AR to bridge the oil & gas industry’s skills gap

26th April 2022
Sam Holland

Analytics company GlobalData discuss their report into the industry's needs to capitalise on AR (augmented reality) to accelerate the training of a new generation of workers.

The GlobalData report, ‘Augmented Reality (AR) in Oil and Gas – Thematic Research’, states that the next few years will be crucial for the oil and gas industry. As pressure from investors for energy transition mounts, oil and gas companies will need to recruit a new generation of workers to undertake this mammoth task.

Francesca Gregory, Associate Analyst at GlobalData, comments: “Oil and gas companies have received a battering in recent years, with COVID-19 having lasting effects on demand for particular oil products. In addition, the Russia-Ukraine conflict has caused price hikes, shrouding the sector in uncertainty.”

The industry is suffering from an aging workforce, which has left it brittle in the face of change. Pandemic-related disruption has caused the long-term skills shortage to take a backseat and, as the Russia-Ukraine crisis looms large, there is a risk that the industry’s internal weak points will go unaddressed.
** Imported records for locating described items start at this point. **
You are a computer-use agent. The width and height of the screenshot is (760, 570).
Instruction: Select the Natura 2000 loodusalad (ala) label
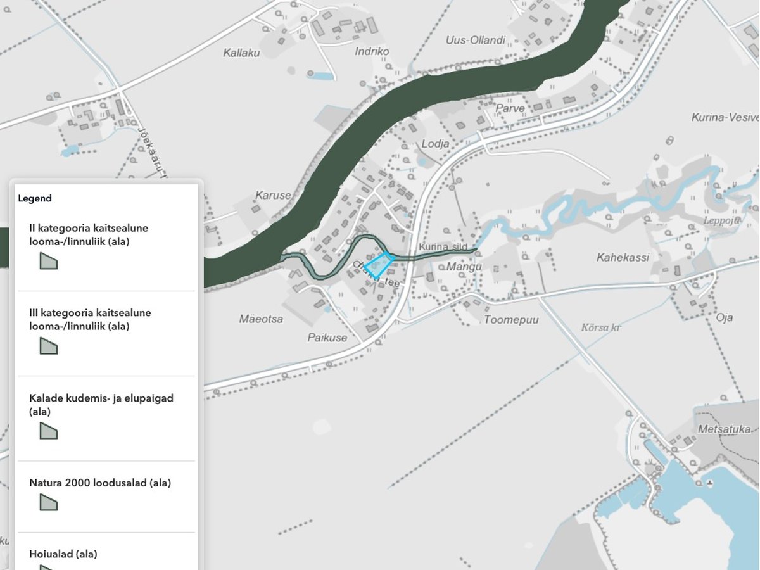click(x=100, y=483)
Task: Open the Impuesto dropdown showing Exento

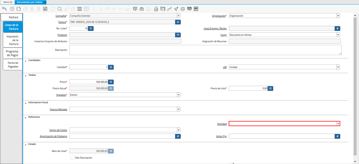Action: pyautogui.click(x=179, y=95)
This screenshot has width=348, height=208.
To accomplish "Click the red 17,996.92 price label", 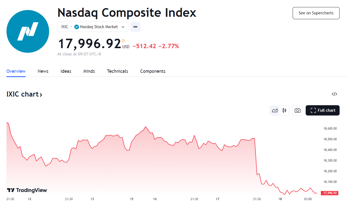I will pos(329,193).
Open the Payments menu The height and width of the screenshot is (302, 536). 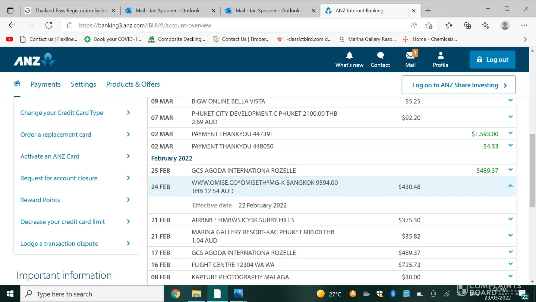pos(46,84)
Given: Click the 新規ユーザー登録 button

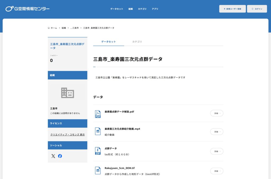Looking at the screenshot, I should (232, 9).
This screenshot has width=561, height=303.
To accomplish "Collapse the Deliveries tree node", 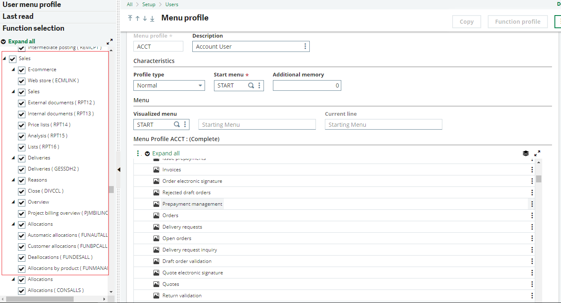I will tap(13, 158).
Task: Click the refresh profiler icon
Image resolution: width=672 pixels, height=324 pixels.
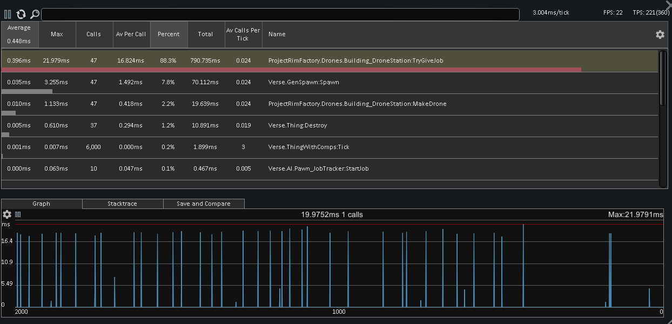Action: pyautogui.click(x=21, y=14)
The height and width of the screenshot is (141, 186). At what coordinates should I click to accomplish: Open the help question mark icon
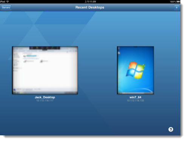pos(171,129)
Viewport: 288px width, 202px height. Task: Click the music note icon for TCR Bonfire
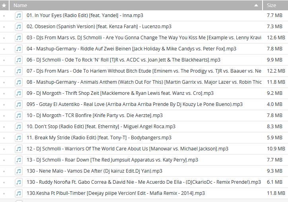coord(18,115)
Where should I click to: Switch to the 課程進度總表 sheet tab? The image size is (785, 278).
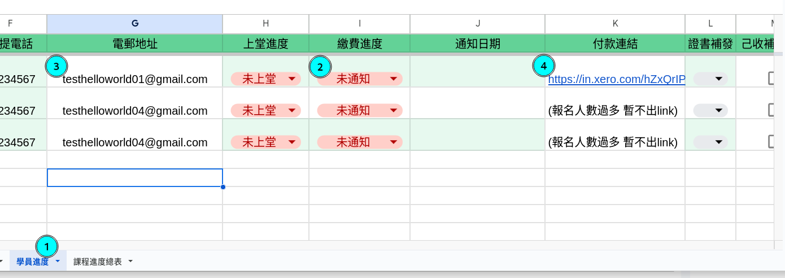click(98, 262)
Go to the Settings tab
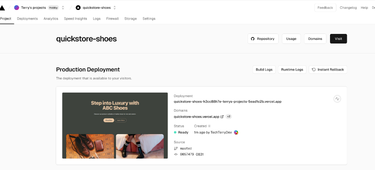The width and height of the screenshot is (375, 170). point(149,19)
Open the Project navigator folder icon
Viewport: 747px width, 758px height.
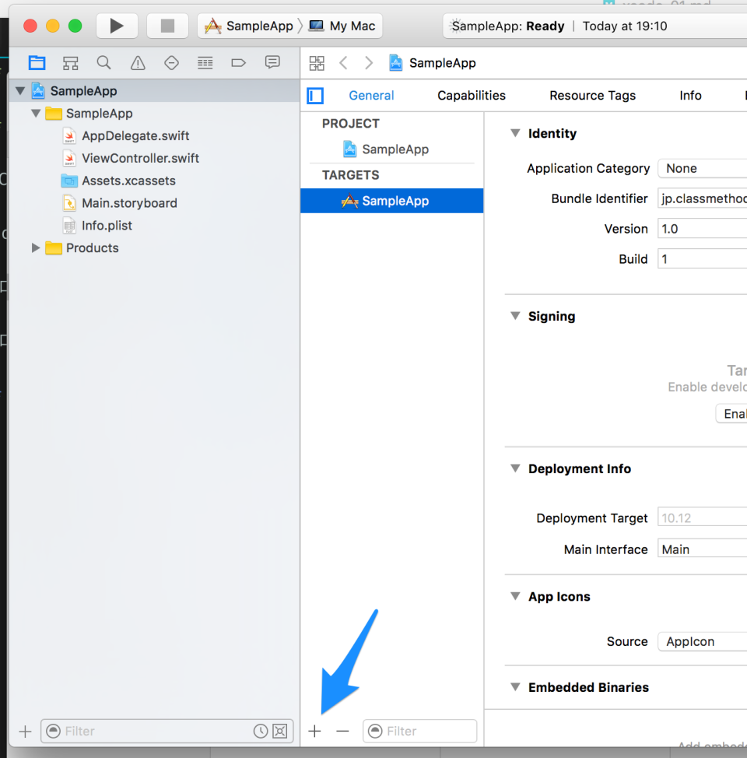coord(37,62)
Gregory continues: “Oil and gas companies must expedite the training of younger workers and pursue more flexible ways of working to maximise knowledge capture from retiring workers. Emerging technologies such as AR will be a vital piece of the puzzle for knowledge capture and transfer.

"AR headsets allow for remote collaboration between field workers and experts. This enables semi-retired workers to work from home while still providing support to field technicians, overlaying annotations and instructions onto their field of view.”

Enterprise spending on AR is forecast to reach $100 billion in 2030 and the oil and gas industry will be one of its key markets, with major oil and gas companies such as Shell, Exxon Mobil, and TotalEnergies integrating the technology into their businesses.

This early adoption has been catalysed by the development of rugged AR headsets such as the XR10 version of the HoloLens 2, as well as software products that are cybersecure and can operate under low bandwidth.

Gregory concludes: “As industrial designs become more ergonomic, we can expect adoption to accelerate. Oil and gas companies will be key players with AR holding the potential to substantially increase the efficiency of workflows in the upstream sector.

“Companies that fail to capitalise on emerging technologies such as AR will continue to have a slow training process, creating a skills gap in their workforce further down the line.”